JB: Inspiration for Printwork


David Hockney

We took inspiration from various influential periods of modernistic and post-modern artistic history to help with the creation of the disjointed and puzzled effect for the print work. We have already created the front cover of the digipak with a 'dillajoint' design accomplished on Photoshop by using multitudes of layers and by disrupting the original format of such profiles and tweaking them somewhat in an attempt to create a layered and disorientated design.

Although we took inspiration from artists with conventionally similar meta-narratives as Loyle Carner, such as the 80's HipHop artists J Dilla and Slum Village, we also looked into the history of this modern artistic technique.

One inspirational character we looked at for this was David Hockney and the pieces of art he produced about his mother. We found this theme very close to home and relatable as well as surprisingly in line with Loyle Carners' familistic and home-centered music.
This particular Hockney photograph illustrates his mother in perhaps a more maternal and natural role as she breaks the familiar fourth wall creating the stereotypical loving and expressive 'motherly' role, which is used often in Loyle Carners music.


Again this photograph appears to be taken on a day out between Hockney and his mother, expressing compassion, love and sentiment.

The main obstacle Hockney thinks he has overcome is the limited perspective of a stationary camera.

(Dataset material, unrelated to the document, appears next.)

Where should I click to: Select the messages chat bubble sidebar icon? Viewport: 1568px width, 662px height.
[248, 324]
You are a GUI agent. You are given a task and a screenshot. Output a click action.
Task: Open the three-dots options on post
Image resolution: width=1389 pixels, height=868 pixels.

A single photograph can only show one point of view, usually for a small period of time. “All photographs share the same flaw,” he says. “Lack of time.” He then goes on to trace photography’s misguided view back hundreds of years to the Renaissance and invention of the Camera Obscura.

Höch

Another artist we looked at and took great inspiration from was the War time imperialist, Hannah Hoch, who took refuge from the devastation of war by creating artistic masterpieces.

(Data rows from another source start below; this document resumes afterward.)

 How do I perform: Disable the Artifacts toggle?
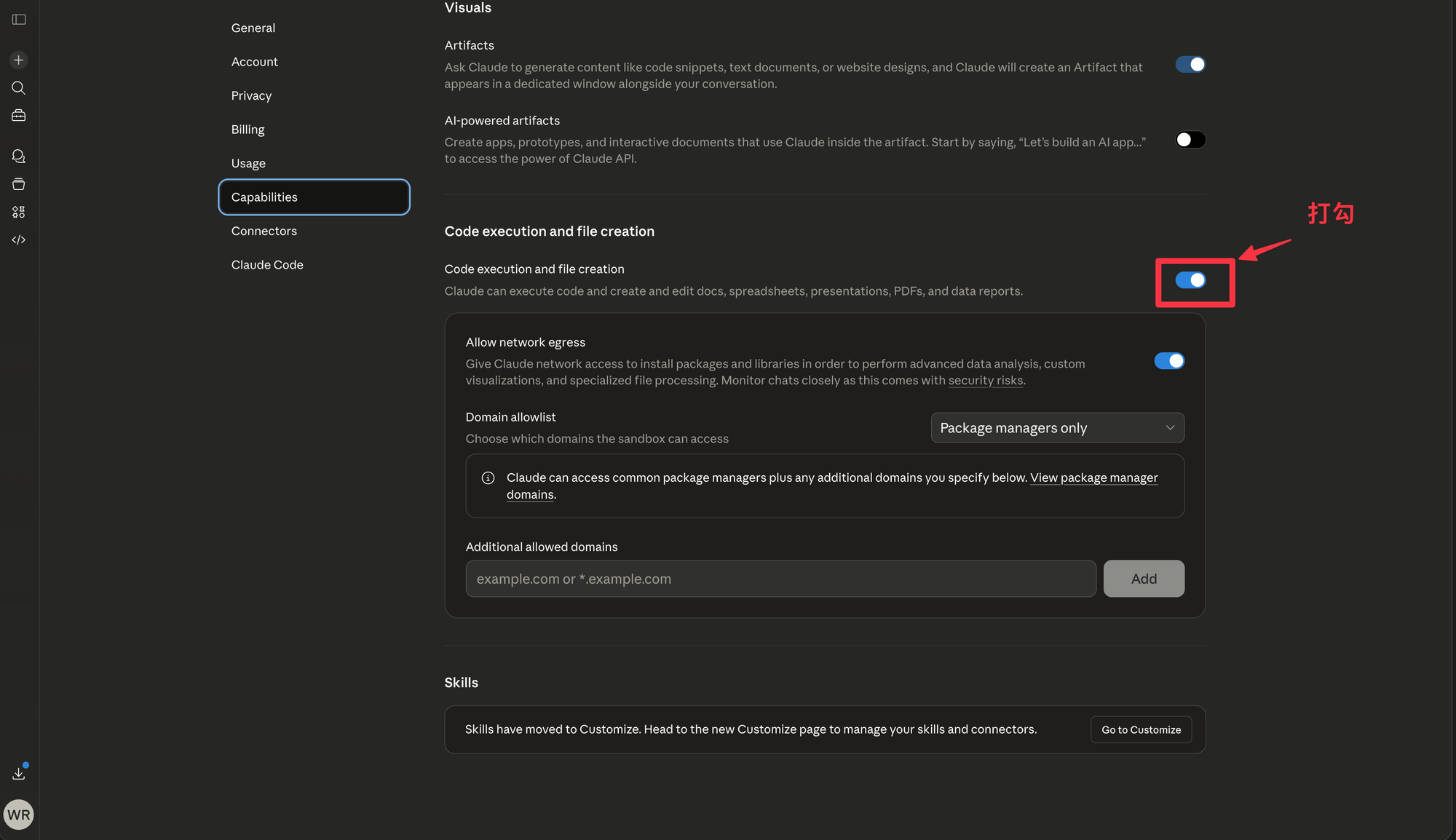1190,65
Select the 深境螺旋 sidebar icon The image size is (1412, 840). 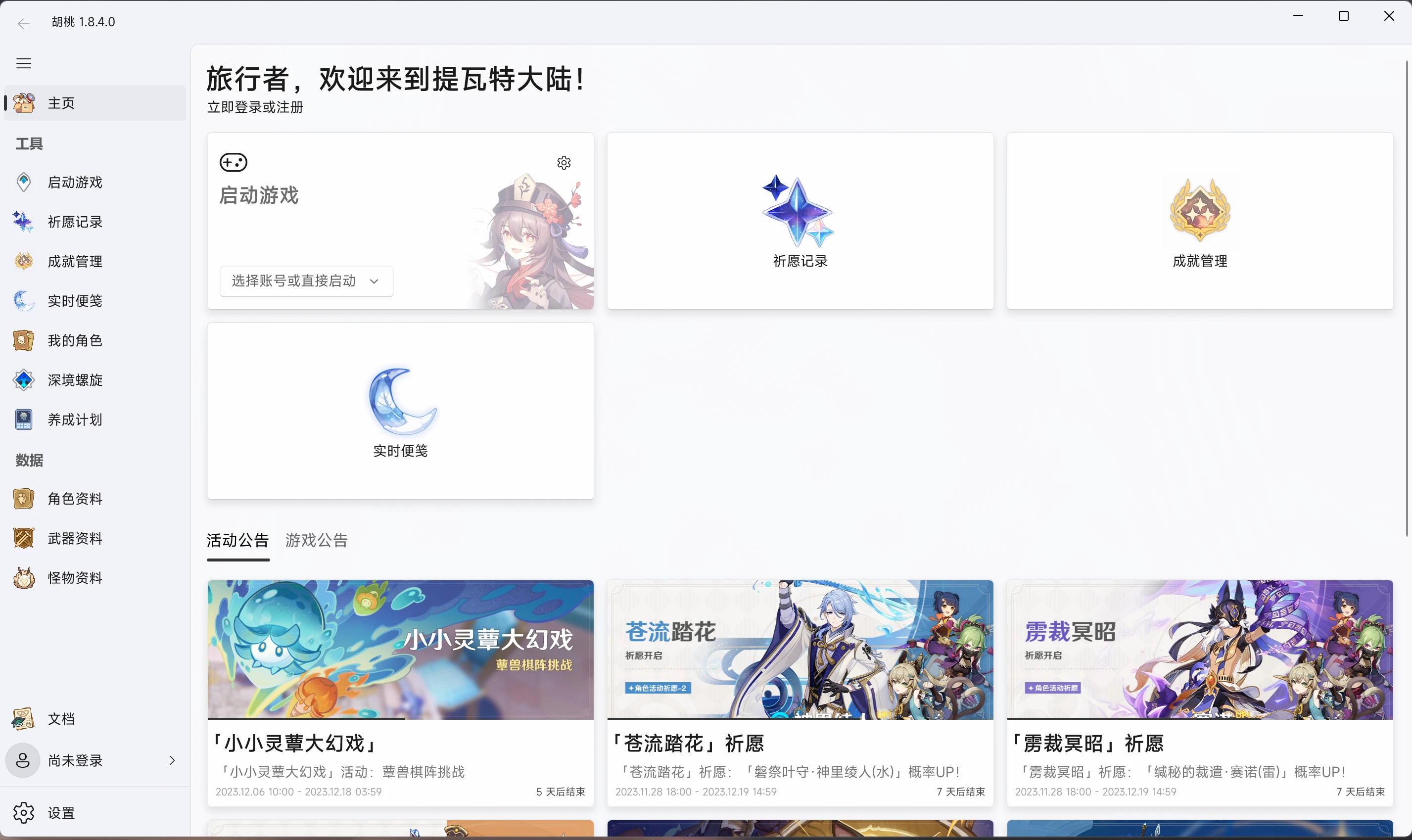click(23, 380)
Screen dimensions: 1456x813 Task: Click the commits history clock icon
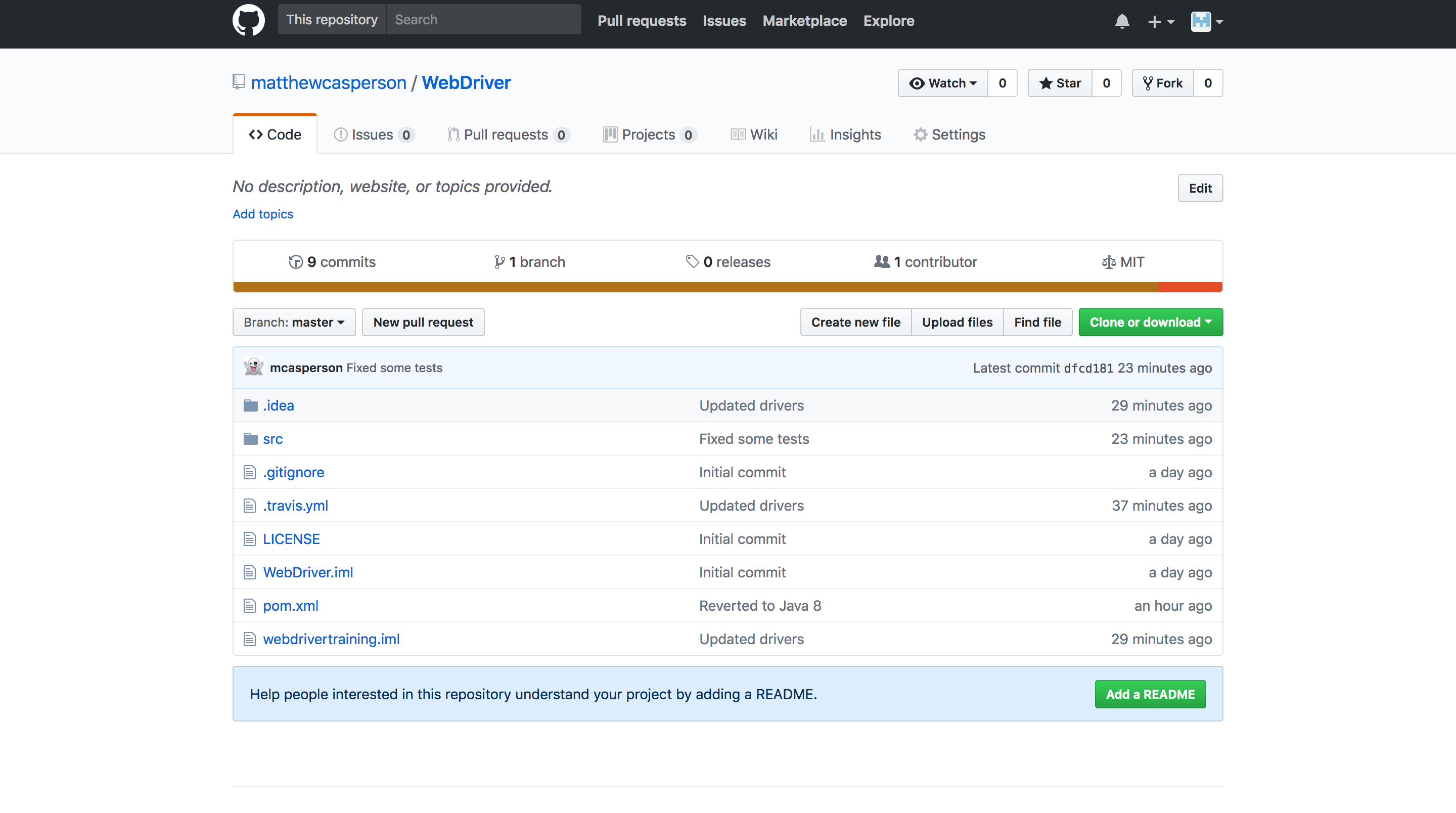point(296,262)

Hoch's most famous work, effortlessly titled 'Cut with the Dada Kitchen Knife through the Last Weimar Beer-Belly Cultural Epoch in Germany', shows her ideals and techniques in synthesis. A collage of newspaper clippings, the work challenges the racist and sexist codes upholding Weimar Germany. Throughout her career, Hoch would challenge the marginalized place of women in 20th century Germany. She drew together fashion magazines, illustrated journals and photography to pioneer a form bent on demonstrating that art itself could be collected from everyday clutter of modern life.